- Assignment
Please print the entries below exactly, from the line with "The image size is (1600, 1000)." through the line with "1649x947 pixels.", including both of those lines and leaving out all others.

(Records contained in a dataset)
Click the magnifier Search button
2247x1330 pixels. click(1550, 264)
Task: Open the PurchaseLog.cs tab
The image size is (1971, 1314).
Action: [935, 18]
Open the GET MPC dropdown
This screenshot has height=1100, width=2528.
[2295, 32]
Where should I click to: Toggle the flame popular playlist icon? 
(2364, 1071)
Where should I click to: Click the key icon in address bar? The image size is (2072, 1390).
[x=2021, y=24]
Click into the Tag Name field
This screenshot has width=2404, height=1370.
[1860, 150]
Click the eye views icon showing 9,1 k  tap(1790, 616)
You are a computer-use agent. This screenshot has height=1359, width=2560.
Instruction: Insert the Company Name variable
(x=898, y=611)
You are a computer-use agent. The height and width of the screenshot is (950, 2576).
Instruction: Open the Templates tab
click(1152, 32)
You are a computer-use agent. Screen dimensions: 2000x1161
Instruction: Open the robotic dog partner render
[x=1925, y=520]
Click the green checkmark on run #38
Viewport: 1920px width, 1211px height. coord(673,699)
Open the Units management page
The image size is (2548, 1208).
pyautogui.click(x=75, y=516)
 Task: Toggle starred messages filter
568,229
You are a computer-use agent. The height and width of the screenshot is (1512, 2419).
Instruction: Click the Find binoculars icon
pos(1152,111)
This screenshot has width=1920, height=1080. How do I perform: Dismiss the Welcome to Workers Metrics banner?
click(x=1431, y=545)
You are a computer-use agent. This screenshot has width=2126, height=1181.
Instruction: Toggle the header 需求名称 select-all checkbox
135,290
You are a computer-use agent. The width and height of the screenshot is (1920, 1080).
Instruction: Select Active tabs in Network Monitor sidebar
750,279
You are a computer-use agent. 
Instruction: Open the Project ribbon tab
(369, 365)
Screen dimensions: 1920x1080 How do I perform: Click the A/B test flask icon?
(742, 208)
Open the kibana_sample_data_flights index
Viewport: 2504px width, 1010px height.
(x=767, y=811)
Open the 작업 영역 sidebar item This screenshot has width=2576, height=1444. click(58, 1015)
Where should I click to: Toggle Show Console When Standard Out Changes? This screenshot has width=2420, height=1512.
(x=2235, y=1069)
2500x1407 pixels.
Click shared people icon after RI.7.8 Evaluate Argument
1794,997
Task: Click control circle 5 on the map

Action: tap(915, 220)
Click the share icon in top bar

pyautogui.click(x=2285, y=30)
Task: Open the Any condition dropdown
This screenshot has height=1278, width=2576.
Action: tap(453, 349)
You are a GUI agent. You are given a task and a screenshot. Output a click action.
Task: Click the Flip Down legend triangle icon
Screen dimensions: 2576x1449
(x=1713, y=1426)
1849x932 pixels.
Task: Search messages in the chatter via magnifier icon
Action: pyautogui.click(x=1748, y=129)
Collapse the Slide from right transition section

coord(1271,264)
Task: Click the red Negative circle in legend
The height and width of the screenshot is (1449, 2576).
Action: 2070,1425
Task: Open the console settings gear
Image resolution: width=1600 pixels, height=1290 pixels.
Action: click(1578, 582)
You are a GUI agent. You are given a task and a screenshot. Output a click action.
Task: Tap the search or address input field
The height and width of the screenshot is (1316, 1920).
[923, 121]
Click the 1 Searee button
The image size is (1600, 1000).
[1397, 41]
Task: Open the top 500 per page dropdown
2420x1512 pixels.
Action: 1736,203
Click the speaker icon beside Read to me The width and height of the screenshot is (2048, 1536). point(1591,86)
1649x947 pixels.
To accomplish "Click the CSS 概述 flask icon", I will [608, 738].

- Output
The image size is (1600, 1000).
[1397, 41]
Task: Open the top 500 per page dropdown
2420x1512 pixels.
Action: 1736,203
Click the speaker icon beside Read to me The width and height of the screenshot is (2048, 1536). point(1591,86)
1649x947 pixels.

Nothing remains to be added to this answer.